Even as my fingernails dug into the skin of his hands, he pulled me closer, sealing his mouth to mine and breathing his magic back into me once again. That cold mist raced straight to my head and soothed the pain, wiping it away and leaving me light-headed and dizzy.

Killian retracted his magic almost as fast as he had sent it out, but when we both returned to our corporeal forms, his lips were still on mine.

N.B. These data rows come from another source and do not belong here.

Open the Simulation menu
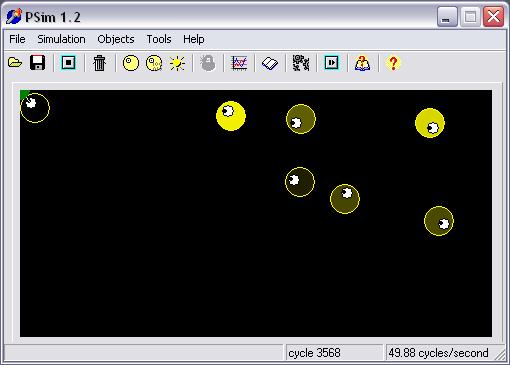Screen dimensions: 510x365 coord(61,39)
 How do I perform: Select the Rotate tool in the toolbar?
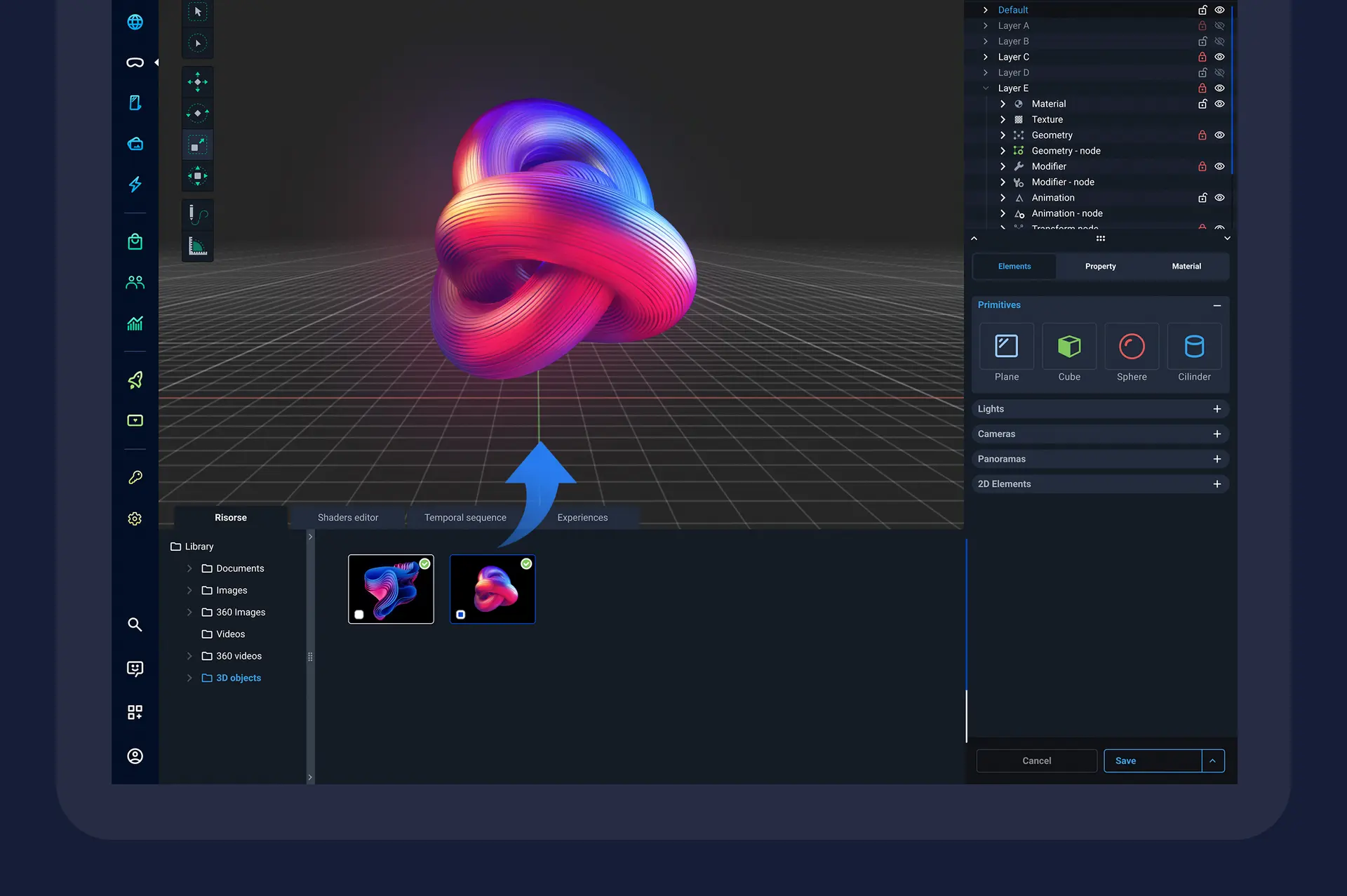click(197, 113)
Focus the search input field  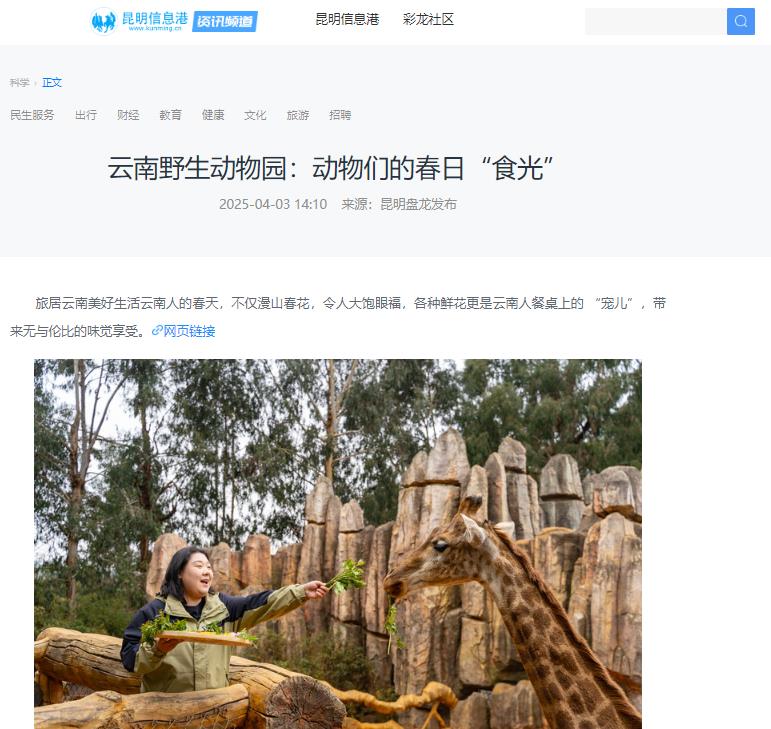coord(656,21)
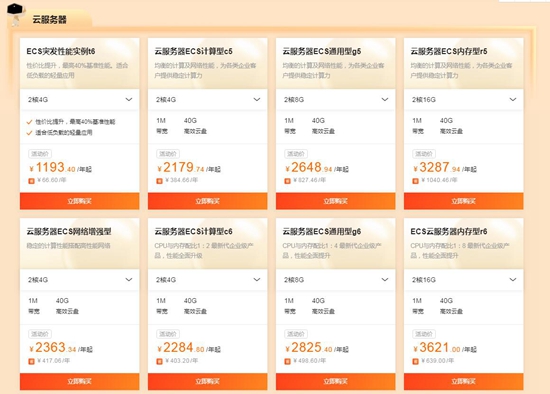Click the first checkmark item in ECS t6 card
The height and width of the screenshot is (394, 550).
click(x=71, y=122)
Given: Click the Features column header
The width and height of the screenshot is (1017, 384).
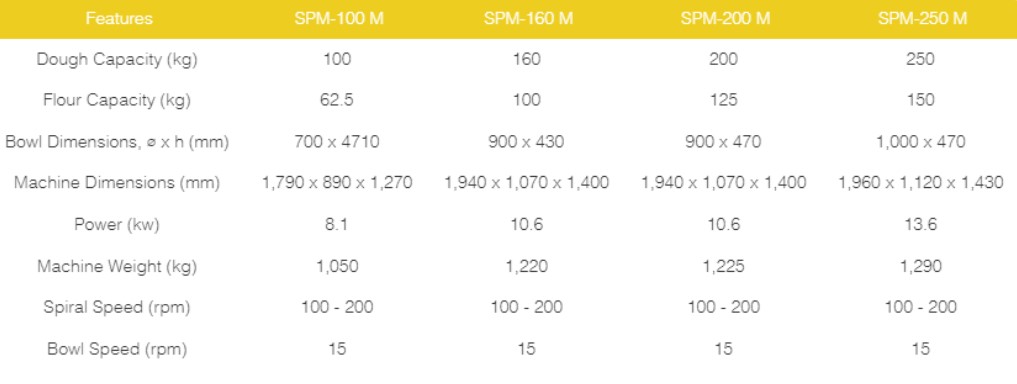Looking at the screenshot, I should coord(119,18).
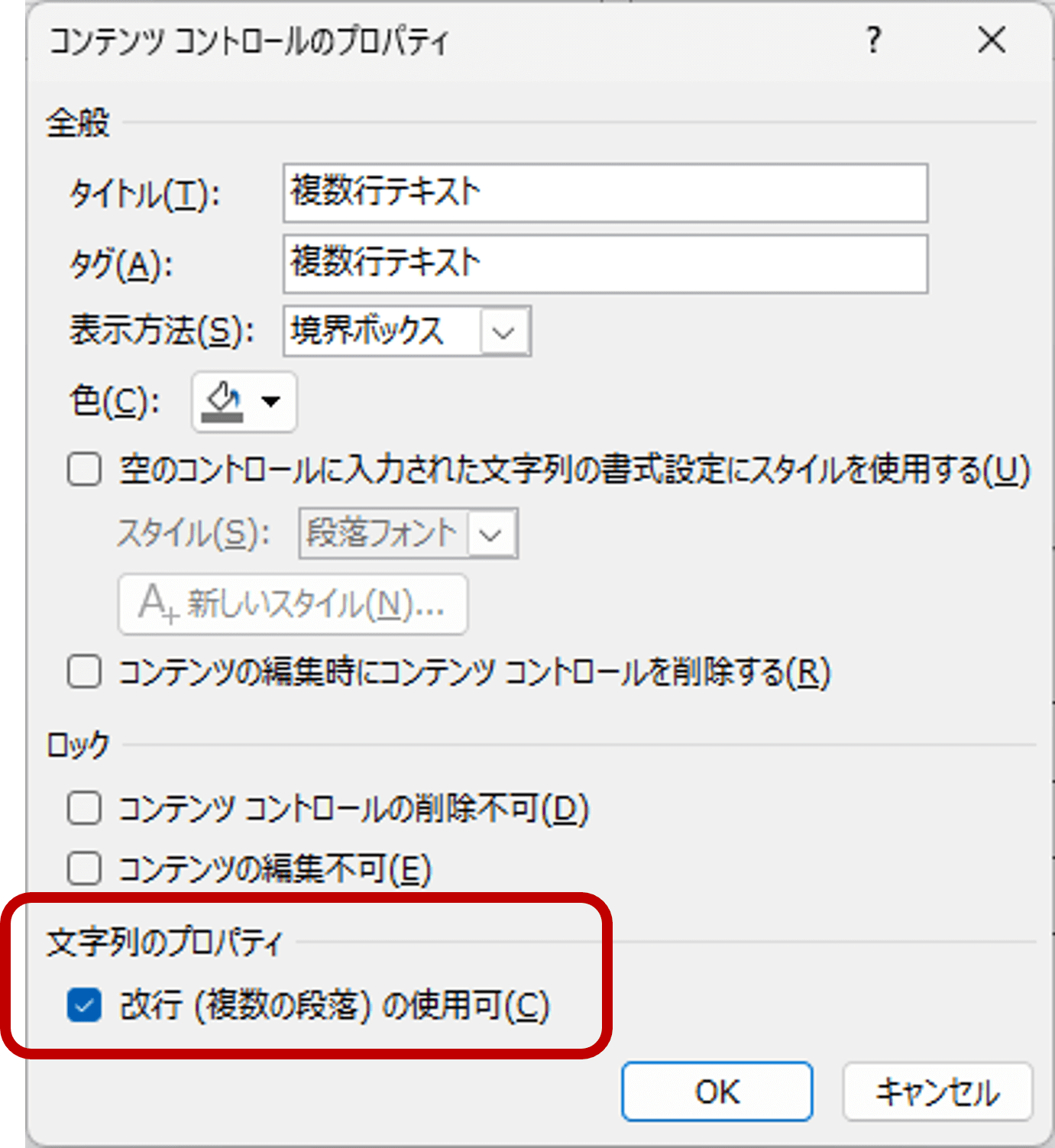Click the OK button

(x=716, y=1091)
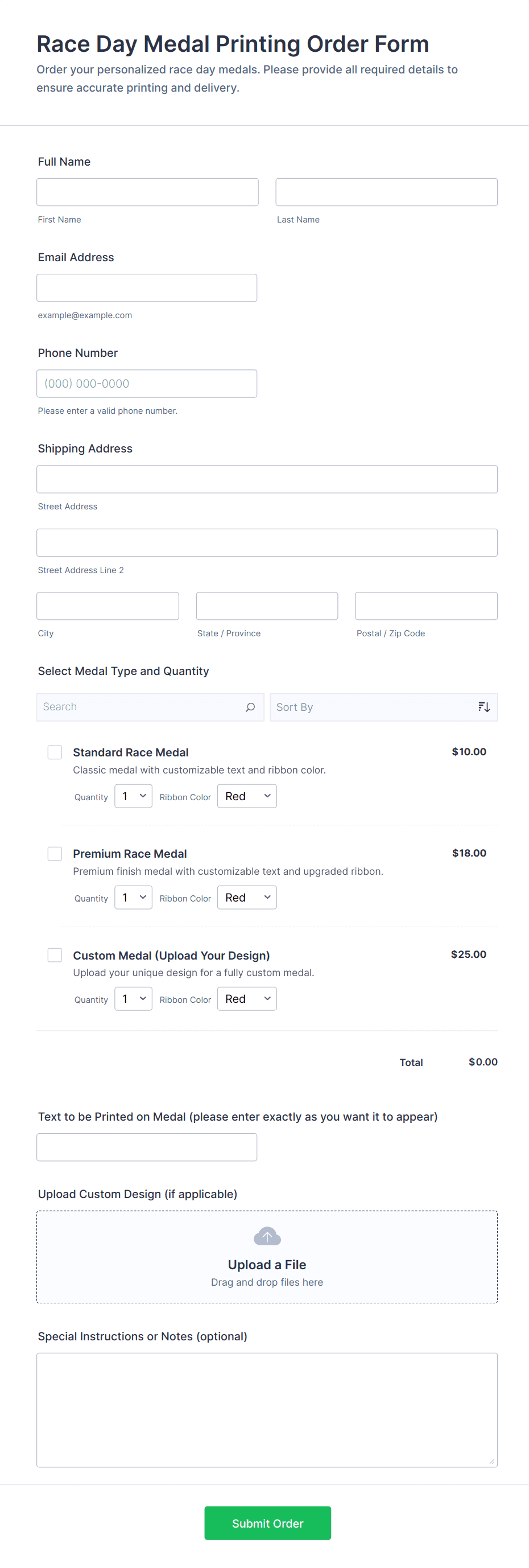The image size is (529, 1568).
Task: Click the cloud upload icon
Action: click(x=267, y=1236)
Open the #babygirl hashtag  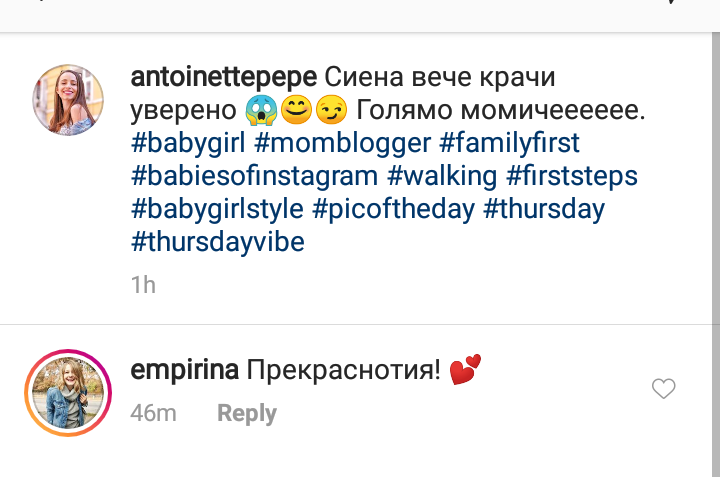(188, 143)
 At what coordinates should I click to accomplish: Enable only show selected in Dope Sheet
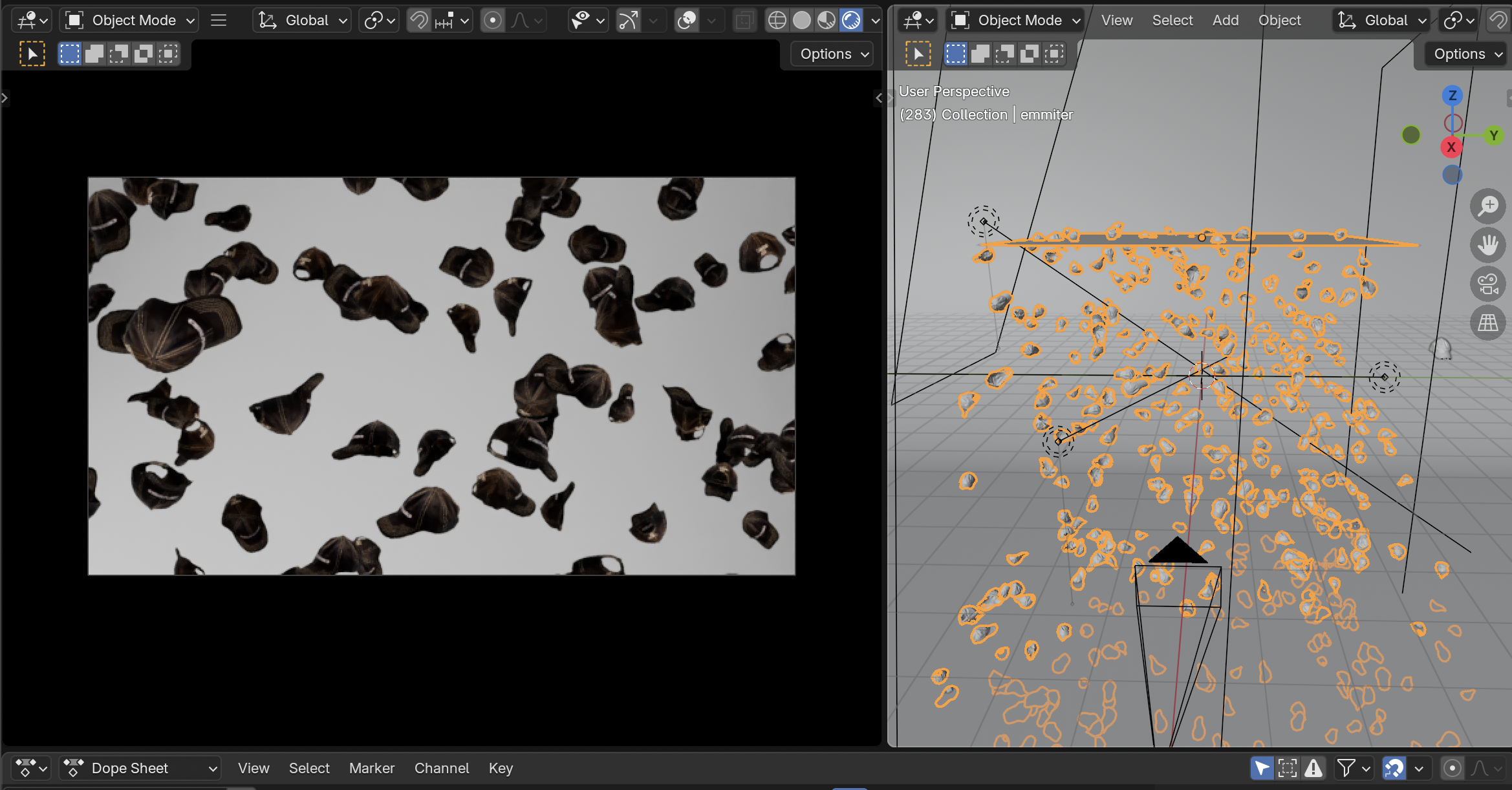1262,768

Slowly, his mouth moved but not to pull away as I had expected. Instead, his lips coaxed mine apart and his tongue slipped into my mouth, reigniting the fire in my belly which had started with Reece earlier.

I sucked in a gasp, my breath catching as Killian took the kiss deeper. His hands still held my face firm and his mouth dominated me like he was staking a claim.

“Kill!” A deep voice cracked across the room like a whip, and I jerked backward out of the dark-haired man's grip.

“Sir, you're back already?” Killian responded, with his eyes still glued to mine. His voice sounded breathy and exhausted, and there were dark circles under his eyes.

“Already?” The man grunted. “Boy, you've been healing this pauvre bête for near on six hours now.”

“What?” I gasped, then flinched at the sound of my own voice. It was the first time I had really heard it, to my knowledge.

“You heard me, girl,” the man replied from his position seated in an armchair across the room from us. Killian stood from his perch on the coffee table and stretched. His arms rose up above his head and almost bumped into the lazily turning ceiling fan, and his shirt rode up to expose a chiseled expanse of abs.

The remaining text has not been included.